## Problem details
All lines before the one containing "Task: Open Info", plus that line itself, are to be printed exactly as they appear below.

Extracted records section start

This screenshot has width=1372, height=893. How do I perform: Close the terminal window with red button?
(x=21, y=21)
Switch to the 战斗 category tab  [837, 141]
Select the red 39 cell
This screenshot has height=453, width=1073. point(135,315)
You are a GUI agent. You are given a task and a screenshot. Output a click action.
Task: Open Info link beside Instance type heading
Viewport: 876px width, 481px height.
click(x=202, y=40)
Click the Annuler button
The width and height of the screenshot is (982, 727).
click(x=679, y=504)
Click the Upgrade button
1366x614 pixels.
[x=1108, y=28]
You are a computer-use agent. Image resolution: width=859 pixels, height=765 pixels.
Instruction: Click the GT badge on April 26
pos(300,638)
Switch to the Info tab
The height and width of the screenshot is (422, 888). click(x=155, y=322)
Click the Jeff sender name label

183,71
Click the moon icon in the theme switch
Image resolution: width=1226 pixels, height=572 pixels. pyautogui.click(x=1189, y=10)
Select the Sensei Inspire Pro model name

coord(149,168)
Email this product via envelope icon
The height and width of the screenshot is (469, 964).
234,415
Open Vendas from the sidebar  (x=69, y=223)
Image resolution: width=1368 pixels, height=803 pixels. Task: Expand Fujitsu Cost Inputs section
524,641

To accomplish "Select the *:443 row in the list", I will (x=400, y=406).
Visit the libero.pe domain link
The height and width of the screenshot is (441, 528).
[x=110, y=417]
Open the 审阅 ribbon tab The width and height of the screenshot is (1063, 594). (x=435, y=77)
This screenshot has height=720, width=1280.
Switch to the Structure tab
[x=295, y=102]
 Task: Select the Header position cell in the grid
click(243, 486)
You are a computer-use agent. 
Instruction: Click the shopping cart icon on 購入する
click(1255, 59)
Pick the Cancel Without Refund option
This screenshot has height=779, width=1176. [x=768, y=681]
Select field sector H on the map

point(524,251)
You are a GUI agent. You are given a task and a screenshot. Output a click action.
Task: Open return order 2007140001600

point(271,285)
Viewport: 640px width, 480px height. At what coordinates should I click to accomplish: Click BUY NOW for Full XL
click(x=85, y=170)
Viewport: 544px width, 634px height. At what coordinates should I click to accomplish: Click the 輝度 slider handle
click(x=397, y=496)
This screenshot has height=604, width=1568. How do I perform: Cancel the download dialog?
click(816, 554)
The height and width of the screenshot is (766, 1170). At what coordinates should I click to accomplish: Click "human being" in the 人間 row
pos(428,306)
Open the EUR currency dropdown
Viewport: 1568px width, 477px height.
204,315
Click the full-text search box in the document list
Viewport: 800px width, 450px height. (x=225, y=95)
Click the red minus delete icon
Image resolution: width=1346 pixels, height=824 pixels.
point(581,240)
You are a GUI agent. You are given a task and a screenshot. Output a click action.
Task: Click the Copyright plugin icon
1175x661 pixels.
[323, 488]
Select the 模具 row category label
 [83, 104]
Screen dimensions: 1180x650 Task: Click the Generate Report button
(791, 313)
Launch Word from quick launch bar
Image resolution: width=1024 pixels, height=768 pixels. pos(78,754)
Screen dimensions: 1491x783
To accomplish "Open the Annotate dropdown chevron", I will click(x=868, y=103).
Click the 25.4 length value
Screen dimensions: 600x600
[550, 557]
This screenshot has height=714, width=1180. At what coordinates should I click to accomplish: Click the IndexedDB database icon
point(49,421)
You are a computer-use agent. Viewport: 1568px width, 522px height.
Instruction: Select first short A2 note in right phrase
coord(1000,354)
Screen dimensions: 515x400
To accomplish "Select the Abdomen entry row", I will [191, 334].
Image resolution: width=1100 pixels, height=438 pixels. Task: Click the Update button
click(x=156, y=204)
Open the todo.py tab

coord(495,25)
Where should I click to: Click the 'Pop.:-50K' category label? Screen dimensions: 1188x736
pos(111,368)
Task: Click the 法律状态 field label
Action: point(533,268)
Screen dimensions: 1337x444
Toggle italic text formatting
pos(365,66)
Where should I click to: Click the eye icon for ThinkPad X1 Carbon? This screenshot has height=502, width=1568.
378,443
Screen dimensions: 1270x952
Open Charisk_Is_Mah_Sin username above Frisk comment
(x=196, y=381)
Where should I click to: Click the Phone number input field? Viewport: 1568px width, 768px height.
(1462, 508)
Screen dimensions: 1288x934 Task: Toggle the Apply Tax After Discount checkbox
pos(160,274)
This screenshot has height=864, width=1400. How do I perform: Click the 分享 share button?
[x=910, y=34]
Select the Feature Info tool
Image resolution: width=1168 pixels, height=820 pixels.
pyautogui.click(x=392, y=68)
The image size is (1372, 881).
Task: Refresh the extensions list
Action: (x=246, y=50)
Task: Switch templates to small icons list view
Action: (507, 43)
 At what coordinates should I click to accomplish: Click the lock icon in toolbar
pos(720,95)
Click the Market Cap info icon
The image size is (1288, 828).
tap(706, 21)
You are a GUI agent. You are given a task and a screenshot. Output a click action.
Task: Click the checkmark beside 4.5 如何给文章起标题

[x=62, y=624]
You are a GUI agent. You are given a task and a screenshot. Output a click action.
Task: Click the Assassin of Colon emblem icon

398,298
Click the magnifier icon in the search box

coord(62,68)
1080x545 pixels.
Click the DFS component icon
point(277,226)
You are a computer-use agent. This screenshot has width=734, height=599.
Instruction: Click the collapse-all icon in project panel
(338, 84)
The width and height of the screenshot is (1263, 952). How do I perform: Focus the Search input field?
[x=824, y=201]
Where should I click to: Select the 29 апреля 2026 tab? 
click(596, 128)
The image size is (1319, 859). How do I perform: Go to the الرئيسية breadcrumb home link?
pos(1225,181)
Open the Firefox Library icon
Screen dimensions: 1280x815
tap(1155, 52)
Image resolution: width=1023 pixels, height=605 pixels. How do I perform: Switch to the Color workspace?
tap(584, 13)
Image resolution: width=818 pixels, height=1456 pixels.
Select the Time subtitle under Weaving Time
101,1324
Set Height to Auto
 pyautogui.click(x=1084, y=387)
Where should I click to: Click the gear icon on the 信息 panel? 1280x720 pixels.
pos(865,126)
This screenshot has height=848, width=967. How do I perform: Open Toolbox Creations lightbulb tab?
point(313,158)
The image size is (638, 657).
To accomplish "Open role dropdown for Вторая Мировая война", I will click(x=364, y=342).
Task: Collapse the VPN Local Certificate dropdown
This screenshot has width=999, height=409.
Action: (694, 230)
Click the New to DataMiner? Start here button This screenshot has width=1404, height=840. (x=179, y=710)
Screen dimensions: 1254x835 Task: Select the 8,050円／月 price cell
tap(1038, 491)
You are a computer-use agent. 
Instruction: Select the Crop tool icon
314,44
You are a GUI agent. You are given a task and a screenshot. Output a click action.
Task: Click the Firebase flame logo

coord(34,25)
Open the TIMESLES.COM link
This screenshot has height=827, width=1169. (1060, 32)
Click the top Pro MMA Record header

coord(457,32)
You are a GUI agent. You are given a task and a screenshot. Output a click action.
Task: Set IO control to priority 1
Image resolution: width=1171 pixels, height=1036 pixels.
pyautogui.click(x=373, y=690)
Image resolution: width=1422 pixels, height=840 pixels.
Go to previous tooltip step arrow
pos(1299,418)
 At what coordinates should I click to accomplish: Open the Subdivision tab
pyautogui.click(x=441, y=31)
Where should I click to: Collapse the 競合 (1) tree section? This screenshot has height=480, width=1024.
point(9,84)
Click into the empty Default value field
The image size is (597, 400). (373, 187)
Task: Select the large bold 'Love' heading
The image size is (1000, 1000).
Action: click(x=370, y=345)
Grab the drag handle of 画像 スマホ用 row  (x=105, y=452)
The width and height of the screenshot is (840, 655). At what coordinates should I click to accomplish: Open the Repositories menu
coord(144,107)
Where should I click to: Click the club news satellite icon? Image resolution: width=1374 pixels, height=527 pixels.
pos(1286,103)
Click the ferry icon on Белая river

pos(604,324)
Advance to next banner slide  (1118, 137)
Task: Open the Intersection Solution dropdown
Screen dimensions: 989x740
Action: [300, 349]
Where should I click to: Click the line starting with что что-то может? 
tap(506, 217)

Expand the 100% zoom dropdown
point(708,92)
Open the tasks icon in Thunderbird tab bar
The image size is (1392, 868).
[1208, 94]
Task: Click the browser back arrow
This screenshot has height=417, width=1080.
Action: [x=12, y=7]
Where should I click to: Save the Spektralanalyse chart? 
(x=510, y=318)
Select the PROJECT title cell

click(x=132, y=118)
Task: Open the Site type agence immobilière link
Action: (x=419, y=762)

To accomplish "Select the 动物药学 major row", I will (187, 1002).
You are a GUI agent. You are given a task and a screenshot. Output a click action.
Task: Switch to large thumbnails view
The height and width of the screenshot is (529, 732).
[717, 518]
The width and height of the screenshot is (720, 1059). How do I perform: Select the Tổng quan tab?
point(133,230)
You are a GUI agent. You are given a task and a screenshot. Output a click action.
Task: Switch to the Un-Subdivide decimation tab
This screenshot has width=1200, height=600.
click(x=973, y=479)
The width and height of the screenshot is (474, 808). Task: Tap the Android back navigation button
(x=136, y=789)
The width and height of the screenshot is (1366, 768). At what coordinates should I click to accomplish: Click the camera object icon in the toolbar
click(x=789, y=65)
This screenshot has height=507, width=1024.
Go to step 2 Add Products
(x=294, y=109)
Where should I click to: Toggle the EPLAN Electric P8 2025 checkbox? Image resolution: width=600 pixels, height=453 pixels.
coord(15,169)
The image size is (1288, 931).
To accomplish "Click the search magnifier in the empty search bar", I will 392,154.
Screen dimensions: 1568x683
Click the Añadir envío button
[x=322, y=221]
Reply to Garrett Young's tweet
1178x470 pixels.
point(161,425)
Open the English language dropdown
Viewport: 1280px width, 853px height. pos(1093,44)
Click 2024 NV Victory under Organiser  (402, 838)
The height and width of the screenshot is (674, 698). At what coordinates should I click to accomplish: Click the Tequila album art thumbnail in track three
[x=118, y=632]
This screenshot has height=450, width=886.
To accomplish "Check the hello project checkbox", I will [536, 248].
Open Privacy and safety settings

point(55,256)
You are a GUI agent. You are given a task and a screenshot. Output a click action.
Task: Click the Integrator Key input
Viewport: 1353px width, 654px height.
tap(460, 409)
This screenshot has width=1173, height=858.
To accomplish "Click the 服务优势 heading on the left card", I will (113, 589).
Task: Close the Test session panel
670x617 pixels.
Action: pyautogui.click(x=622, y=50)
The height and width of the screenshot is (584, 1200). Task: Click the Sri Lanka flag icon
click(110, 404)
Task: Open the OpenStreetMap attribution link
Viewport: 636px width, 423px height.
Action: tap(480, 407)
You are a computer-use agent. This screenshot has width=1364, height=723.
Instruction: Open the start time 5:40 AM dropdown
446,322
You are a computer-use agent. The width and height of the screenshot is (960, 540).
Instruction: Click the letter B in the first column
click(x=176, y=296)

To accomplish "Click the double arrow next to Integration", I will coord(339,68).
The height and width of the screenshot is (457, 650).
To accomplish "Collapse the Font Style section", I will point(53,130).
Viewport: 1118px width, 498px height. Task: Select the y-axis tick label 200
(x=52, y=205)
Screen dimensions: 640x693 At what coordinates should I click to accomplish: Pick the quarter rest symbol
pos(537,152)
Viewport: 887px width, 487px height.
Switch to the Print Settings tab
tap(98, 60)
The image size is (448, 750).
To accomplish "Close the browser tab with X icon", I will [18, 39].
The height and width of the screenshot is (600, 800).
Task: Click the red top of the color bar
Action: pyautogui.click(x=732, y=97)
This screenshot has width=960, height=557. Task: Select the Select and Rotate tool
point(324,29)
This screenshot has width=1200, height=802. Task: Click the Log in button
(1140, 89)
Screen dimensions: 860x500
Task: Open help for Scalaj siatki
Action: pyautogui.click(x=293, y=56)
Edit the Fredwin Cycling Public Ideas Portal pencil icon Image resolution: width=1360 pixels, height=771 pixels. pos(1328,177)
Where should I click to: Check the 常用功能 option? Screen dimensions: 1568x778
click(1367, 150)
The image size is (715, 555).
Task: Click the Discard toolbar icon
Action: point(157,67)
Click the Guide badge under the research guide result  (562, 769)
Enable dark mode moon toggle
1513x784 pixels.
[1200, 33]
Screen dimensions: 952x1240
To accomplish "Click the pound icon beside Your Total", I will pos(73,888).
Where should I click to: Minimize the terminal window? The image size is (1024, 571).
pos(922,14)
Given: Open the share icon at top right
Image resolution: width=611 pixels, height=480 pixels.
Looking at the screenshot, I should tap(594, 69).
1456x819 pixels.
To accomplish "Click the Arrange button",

Extracted records section end

## Task result
This screenshot has width=1372, height=893. How do I perform: Close the terminal window with red button?
(x=21, y=21)
Switch to the 战斗 category tab  [837, 141]
Select the red 39 cell
This screenshot has height=453, width=1073. point(135,315)
You are a GUI agent. You are given a task and a screenshot. Output a click action.
Task: Open Info link beside Instance type heading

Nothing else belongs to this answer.